What the exercise asks |
Within the listing below, please copy exactly the lines between the line holding "バイオリンからビオラに転向した人に顕著な特徴 (91, 623)" and the line holding "Blog (61, 1013)", inclusive.

Provided records |
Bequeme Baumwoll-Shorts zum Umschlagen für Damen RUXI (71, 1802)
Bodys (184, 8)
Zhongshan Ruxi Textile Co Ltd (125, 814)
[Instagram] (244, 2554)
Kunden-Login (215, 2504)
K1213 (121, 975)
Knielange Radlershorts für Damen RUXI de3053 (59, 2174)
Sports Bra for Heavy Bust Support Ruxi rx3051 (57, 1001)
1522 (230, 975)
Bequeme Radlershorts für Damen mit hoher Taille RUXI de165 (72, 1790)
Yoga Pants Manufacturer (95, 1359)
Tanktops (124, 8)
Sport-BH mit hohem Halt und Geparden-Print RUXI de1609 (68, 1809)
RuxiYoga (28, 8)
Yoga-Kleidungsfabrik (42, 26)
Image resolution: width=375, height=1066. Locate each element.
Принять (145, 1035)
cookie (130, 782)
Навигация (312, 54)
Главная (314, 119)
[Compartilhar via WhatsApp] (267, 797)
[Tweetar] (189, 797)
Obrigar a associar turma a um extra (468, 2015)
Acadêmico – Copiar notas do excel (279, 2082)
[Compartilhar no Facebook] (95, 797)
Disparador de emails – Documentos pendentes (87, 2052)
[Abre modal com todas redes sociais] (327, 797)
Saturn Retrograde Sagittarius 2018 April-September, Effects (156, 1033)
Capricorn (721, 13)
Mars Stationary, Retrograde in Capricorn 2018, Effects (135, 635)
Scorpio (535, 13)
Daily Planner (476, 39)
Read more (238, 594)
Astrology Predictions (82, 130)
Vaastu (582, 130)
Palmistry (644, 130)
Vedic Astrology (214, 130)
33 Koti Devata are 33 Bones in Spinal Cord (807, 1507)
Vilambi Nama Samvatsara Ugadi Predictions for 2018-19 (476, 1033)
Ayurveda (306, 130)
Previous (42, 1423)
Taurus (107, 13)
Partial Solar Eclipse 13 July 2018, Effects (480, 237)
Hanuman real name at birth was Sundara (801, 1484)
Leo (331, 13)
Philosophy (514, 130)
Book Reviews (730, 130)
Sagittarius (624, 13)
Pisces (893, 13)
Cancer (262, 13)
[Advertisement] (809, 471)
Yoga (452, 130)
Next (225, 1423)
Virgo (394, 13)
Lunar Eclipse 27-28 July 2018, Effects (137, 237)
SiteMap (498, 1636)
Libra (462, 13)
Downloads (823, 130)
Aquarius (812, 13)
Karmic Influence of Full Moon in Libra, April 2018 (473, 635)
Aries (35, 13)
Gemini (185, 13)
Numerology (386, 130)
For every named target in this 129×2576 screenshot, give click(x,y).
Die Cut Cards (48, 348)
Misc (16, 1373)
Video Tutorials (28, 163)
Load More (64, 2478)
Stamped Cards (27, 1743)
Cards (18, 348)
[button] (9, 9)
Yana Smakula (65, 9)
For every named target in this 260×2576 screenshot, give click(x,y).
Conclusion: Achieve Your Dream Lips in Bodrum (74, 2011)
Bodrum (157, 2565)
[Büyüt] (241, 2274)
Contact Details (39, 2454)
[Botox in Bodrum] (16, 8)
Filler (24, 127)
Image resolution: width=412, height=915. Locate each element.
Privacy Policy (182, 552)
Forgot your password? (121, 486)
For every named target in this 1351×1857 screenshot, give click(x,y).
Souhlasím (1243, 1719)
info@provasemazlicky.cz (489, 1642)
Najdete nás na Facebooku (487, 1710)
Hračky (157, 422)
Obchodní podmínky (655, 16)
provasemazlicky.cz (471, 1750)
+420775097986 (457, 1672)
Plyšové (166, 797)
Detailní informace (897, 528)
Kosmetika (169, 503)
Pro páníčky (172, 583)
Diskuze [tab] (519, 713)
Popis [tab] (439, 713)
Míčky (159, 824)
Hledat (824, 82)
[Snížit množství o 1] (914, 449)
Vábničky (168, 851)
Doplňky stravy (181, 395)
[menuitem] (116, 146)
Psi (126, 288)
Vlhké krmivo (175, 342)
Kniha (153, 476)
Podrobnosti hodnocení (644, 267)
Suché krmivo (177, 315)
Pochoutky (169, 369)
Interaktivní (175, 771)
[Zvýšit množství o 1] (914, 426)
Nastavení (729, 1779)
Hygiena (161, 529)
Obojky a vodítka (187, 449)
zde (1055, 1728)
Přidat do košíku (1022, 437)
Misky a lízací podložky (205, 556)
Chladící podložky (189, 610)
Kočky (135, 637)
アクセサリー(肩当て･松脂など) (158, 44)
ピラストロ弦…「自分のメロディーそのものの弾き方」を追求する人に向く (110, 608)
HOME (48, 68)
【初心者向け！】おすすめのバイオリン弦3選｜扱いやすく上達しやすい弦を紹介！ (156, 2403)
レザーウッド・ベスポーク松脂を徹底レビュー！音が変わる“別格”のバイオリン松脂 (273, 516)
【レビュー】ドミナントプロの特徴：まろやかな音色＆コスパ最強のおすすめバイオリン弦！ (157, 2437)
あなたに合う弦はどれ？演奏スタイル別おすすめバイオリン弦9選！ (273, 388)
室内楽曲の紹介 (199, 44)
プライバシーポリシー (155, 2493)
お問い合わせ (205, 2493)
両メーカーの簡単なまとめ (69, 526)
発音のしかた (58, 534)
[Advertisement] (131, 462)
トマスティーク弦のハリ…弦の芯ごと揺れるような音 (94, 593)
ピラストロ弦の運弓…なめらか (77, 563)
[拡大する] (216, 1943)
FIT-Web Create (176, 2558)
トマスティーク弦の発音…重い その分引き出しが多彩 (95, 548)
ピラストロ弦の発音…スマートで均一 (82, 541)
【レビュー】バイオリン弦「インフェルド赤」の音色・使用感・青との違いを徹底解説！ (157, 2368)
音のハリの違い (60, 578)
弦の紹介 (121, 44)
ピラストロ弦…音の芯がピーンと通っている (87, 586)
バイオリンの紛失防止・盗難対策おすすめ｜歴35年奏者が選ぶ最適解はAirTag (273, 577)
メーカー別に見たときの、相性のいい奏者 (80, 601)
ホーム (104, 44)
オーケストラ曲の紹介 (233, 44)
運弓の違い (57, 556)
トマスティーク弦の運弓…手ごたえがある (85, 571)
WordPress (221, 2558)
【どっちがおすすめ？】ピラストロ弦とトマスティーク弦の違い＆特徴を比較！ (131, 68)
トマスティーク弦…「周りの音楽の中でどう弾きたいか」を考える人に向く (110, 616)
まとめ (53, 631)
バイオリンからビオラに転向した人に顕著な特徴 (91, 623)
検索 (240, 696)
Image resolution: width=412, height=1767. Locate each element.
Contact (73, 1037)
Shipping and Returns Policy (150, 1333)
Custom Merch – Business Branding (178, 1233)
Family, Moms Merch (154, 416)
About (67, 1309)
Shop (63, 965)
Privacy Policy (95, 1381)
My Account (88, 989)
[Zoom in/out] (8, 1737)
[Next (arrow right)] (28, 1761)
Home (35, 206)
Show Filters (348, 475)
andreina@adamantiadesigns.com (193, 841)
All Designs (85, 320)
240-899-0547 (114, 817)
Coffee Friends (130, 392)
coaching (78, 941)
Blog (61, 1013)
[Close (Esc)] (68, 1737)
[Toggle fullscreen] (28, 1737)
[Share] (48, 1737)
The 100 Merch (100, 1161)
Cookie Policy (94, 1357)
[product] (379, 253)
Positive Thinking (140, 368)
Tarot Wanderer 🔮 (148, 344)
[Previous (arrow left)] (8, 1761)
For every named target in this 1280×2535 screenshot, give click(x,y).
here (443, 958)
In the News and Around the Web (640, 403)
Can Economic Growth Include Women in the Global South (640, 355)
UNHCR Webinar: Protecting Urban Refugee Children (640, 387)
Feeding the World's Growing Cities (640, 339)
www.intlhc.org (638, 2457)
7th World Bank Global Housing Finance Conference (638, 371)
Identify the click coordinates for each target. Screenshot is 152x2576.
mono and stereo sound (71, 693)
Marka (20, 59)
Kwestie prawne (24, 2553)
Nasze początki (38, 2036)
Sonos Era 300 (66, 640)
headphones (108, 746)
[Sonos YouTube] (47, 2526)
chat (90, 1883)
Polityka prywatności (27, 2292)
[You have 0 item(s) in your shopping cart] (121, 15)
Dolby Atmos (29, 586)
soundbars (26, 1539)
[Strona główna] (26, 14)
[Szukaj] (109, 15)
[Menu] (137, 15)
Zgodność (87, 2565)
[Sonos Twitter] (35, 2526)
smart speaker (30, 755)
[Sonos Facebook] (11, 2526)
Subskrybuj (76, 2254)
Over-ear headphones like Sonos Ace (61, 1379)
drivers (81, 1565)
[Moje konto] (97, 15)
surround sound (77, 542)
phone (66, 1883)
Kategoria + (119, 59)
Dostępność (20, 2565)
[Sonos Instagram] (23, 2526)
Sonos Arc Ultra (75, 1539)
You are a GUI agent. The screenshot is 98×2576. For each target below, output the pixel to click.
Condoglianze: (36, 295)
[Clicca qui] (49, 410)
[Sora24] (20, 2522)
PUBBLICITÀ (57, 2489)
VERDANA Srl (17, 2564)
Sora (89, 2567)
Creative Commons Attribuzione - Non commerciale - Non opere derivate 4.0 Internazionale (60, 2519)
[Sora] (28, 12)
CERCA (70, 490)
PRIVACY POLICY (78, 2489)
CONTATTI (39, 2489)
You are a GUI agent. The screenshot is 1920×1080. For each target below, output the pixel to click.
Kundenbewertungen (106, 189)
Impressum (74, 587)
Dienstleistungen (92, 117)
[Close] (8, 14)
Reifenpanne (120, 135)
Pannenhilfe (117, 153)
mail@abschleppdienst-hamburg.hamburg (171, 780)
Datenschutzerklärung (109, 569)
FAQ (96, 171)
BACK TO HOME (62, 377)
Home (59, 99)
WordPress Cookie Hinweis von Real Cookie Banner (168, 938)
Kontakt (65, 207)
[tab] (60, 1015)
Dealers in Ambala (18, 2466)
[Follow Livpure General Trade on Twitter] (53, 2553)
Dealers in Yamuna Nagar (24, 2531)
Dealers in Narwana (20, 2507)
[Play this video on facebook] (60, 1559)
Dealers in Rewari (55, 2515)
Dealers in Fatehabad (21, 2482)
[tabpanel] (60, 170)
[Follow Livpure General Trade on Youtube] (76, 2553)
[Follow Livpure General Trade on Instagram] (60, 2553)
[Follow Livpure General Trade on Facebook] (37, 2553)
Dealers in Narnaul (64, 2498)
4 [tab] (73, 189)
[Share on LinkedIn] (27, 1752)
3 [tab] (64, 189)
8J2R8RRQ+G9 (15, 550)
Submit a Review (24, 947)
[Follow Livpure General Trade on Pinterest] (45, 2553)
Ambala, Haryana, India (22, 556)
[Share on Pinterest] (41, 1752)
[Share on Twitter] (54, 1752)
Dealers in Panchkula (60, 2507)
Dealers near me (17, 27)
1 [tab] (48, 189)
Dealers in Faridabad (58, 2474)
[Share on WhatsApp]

Answer area |
バイオリンからビオラに転向した人に顕著な特徴 (91, 623)
検索 (240, 696)
Image resolution: width=412, height=1767. Locate each element.
Contact (73, 1037)
Shipping and Returns Policy (150, 1333)
Custom Merch – Business Branding (178, 1233)
Family, Moms Merch (154, 416)
About (67, 1309)
Shop (63, 965)
Privacy Policy (95, 1381)
My Account (88, 989)
[Zoom in/out] (8, 1737)
[Next (arrow right)] (28, 1761)
Home (35, 206)
Show Filters (348, 475)
andreina@adamantiadesigns.com (193, 841)
All Designs (85, 320)
240-899-0547 (114, 817)
Coffee Friends (130, 392)
coaching (78, 941)
Blog (61, 1013)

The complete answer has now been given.